So how can the military be claiming otherwise? Apparently, the Pentagon has a double super secret formula that it uses to distinguish sectarian killings (bad) from other deaths (not important); according to press reports, all deaths from car bombs are excluded, and one intelligence analyst told The Washington Post that "if a bullet went through the back of the head, it's sectarian. If it went through the front, it's criminal." So the number of dead is down, as long as you only count certain kinds of dead people.
Oh, and by the way: Baghdad is undergoing ethnic cleansing, with Shiite militias driving Sunnis out of much of the city. And guess what? When a Sunni enclave is eliminated and the death toll in that district falls because there's nobody left to kill, that counts as progress by the Pentagon's metric.

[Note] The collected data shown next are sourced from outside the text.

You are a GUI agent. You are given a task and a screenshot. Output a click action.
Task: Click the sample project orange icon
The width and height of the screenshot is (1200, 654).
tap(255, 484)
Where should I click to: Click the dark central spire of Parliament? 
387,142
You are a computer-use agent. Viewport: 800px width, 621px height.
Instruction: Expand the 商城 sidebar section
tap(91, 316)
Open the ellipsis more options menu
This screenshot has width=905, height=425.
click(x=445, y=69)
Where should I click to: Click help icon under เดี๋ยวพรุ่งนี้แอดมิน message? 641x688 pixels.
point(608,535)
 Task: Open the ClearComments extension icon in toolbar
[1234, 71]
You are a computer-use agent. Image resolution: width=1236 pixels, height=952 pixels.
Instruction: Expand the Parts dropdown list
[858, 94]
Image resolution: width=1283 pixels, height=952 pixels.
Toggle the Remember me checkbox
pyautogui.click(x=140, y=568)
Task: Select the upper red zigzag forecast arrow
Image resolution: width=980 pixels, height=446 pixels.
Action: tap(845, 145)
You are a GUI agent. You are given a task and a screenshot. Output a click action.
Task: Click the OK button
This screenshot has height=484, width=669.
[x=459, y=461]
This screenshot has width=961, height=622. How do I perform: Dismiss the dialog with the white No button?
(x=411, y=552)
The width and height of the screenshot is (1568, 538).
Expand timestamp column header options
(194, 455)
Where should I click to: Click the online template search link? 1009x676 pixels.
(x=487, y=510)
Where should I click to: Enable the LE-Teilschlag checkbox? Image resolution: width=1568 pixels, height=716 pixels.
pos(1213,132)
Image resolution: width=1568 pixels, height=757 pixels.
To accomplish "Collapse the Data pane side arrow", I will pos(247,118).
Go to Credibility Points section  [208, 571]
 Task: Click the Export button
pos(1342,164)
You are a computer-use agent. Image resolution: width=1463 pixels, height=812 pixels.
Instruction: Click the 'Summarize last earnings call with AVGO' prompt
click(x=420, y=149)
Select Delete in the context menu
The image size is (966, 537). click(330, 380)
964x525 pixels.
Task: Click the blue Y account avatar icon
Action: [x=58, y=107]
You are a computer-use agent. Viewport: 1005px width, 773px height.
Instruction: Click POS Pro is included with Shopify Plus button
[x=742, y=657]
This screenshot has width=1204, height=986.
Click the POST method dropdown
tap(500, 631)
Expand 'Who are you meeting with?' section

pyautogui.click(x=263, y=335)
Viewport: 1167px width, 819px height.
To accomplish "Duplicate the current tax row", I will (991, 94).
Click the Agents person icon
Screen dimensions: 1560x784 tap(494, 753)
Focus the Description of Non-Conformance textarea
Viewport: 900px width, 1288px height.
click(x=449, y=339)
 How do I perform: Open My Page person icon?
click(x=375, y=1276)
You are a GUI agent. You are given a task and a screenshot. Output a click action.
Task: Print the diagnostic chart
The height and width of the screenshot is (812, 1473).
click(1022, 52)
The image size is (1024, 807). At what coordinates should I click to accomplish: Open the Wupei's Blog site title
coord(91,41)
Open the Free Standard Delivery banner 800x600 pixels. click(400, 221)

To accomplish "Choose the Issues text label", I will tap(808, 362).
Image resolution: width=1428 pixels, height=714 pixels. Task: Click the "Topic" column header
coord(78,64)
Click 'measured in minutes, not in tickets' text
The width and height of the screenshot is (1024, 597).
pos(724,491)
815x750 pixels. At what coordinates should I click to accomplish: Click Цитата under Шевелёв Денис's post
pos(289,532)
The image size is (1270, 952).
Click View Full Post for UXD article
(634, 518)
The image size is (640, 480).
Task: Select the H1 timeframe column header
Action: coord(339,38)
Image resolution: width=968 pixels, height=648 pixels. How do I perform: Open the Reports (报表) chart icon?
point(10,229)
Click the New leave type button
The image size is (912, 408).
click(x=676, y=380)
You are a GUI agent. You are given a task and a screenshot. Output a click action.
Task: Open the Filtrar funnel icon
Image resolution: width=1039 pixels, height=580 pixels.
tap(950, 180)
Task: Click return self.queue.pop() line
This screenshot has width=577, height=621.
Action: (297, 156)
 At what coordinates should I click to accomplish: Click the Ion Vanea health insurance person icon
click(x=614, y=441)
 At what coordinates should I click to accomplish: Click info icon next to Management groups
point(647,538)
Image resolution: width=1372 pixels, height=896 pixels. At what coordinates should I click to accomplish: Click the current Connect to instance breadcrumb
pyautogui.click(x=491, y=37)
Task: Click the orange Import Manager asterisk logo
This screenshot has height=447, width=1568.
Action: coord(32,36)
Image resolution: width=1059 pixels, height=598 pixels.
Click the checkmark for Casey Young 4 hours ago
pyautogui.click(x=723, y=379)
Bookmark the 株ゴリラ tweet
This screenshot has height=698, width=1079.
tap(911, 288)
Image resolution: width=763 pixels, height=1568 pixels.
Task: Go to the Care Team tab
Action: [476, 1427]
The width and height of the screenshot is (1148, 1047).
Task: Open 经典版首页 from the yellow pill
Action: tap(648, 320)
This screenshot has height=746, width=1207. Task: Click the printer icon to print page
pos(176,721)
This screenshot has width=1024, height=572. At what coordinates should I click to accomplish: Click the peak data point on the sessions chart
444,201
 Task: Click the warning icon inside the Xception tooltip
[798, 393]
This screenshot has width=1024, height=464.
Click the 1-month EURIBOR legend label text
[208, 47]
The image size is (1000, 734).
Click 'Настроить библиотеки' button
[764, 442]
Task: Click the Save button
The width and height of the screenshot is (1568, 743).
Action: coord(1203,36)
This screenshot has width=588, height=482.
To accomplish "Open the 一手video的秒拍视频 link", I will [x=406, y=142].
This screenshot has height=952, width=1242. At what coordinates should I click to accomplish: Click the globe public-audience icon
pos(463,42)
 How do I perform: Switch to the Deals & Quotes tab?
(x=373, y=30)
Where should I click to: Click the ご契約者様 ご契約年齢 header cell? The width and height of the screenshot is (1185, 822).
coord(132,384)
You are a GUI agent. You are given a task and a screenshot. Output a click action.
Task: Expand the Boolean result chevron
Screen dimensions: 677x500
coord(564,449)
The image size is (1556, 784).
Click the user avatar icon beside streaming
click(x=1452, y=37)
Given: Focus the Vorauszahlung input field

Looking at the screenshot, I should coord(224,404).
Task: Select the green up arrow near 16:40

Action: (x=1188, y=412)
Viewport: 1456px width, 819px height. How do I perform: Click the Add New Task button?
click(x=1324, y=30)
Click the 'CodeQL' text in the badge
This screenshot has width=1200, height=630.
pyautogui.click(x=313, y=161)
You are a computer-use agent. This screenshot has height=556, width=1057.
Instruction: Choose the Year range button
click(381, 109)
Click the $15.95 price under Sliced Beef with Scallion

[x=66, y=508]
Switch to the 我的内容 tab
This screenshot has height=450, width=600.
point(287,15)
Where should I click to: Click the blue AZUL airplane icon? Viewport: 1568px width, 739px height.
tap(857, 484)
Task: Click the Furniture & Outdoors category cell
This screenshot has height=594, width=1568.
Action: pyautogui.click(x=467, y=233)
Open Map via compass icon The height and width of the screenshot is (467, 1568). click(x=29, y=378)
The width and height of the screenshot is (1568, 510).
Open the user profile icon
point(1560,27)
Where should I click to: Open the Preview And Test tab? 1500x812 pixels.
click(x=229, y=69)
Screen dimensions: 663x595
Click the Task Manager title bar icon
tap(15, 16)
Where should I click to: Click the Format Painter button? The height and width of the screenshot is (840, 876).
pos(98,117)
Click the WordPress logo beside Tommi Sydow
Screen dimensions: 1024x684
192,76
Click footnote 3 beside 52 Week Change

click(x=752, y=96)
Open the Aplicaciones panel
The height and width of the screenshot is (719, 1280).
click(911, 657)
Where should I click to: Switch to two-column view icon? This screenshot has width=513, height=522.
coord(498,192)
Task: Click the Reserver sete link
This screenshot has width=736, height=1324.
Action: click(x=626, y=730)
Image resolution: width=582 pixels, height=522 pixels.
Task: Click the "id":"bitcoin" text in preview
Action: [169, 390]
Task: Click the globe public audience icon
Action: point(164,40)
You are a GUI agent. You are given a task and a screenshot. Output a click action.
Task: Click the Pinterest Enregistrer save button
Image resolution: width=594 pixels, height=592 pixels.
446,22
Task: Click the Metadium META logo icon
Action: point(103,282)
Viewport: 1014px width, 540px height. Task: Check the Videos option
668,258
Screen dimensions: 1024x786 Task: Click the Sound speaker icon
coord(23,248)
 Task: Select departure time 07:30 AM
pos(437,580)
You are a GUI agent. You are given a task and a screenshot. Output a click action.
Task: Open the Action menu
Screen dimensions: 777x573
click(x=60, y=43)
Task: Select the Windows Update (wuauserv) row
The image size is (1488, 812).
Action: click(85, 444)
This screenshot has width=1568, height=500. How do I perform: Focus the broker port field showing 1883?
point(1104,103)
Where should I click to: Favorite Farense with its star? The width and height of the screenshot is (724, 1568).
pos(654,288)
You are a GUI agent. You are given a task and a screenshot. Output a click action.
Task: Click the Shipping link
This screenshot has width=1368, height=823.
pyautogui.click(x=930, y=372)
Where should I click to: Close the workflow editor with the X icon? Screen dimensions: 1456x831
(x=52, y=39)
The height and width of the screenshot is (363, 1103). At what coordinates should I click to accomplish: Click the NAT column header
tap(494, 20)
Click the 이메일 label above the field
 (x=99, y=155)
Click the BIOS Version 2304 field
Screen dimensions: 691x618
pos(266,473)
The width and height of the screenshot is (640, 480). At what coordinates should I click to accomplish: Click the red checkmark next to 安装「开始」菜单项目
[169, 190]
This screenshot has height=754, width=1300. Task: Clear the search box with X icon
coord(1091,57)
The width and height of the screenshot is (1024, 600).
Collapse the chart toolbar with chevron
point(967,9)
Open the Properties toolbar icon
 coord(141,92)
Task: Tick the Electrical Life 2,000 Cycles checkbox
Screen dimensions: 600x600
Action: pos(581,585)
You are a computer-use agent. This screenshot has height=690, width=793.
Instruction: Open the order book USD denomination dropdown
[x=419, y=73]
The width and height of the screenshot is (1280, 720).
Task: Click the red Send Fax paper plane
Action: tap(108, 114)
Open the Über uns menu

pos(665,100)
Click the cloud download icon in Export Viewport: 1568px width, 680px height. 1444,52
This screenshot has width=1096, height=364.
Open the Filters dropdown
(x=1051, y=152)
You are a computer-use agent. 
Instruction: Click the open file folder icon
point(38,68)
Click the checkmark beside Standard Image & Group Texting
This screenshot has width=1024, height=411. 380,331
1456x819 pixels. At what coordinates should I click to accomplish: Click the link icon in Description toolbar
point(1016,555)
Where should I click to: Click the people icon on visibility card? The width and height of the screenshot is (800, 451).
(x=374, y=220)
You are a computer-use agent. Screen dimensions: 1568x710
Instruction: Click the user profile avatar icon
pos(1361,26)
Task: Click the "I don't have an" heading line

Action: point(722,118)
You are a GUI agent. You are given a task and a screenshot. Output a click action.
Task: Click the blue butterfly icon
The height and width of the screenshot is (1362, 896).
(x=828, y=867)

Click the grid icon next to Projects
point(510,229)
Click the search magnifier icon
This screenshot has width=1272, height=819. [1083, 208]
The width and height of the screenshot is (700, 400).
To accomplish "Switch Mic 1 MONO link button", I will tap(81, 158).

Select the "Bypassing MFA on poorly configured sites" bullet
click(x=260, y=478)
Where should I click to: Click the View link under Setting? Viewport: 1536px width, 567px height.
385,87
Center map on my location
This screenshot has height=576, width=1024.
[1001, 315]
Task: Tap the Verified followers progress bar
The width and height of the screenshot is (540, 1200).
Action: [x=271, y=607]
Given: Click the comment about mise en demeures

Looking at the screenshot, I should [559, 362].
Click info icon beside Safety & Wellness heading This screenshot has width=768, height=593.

Paul Krugman, Time to Take a Stand, New York Times, 9-7-07
Did you know that nine more US soldiers died in Iraq during this charade in Beltwayistan?
Nine U.S. troops were killed in Iraq, the military announced Monday, including seven who died in a vehicle accident in northwestern Baghdad. Washington Post, 9-11-07
Did you know that two of those who died that day were among the seven NCOs who wrote a powerful op-ed piece in the NY Times recently?
Last month, seven 82nd Airborne soldiers in Iraq wrote a harsh and powerful assessment of the war. The historic piece ran as an op-ed in The New York Times, stating in part:
To believe that Americans, with an occupying force that long ago outlived its reluctant welcome, can win over a recalcitrant local population and win this counterinsurgency is far-fetched.
Today, it was announced that two of those soldiers have died in a vehicle accident in Baghdad.
I was gutted when I heard the news this morning. Like so many other Iraq veterans, I read the paper every day and go directly to names of the dead -- fearfully looking for names I know. Our staff reviews and posts the names of those killed in action every day on the "Honor the Fallen" section of IAVA's homepage, and not one of them is easy. But this news was especially tough for me to swallow. I really looked forward to one day meeting these brave, articulate and thoughtful soldier-statesmen -- or seeing them run for office. Paul Rieckhoff, Huffington Post, 9-12-07
[UPDATED 9-14-07]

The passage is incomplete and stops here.